Materials provided -

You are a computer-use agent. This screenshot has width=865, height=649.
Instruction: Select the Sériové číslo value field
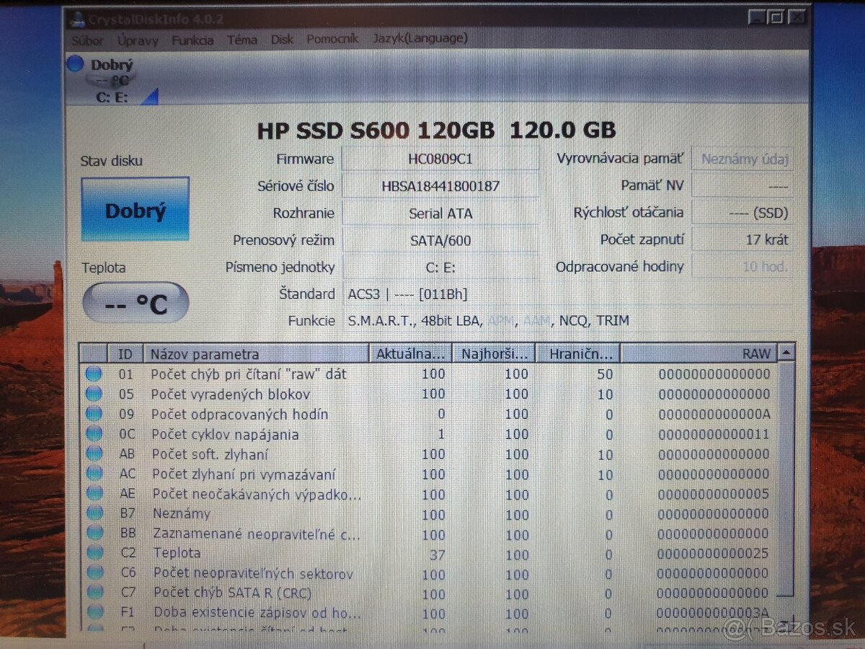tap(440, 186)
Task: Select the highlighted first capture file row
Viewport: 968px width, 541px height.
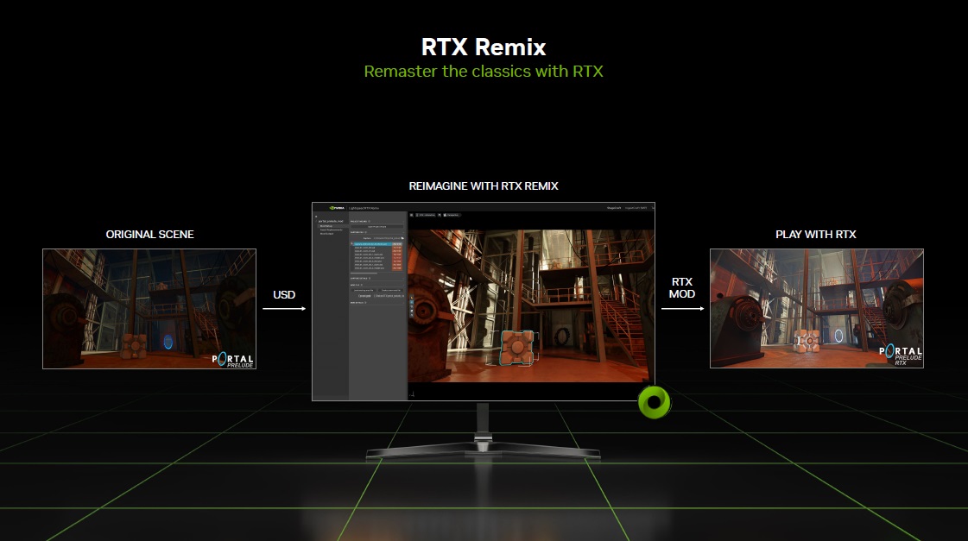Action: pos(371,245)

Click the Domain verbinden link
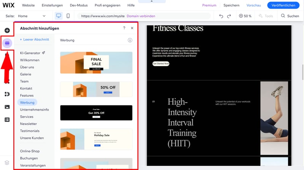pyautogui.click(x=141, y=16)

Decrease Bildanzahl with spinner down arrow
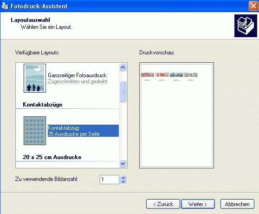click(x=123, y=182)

What the exercise asks -
Quote everything in the listing above exactly; pictures are the only thing to omit.

Exercise solution -
You are a computer-use agent. This screenshot has width=865, height=649.
Instruction: Select the Sériové číslo value field
tap(440, 186)
Task: Select the highlighted first capture file row
Viewport: 968px width, 541px height.
Action: pos(371,245)

Click the Domain verbinden link
pyautogui.click(x=141, y=16)

Decrease Bildanzahl with spinner down arrow
click(x=123, y=182)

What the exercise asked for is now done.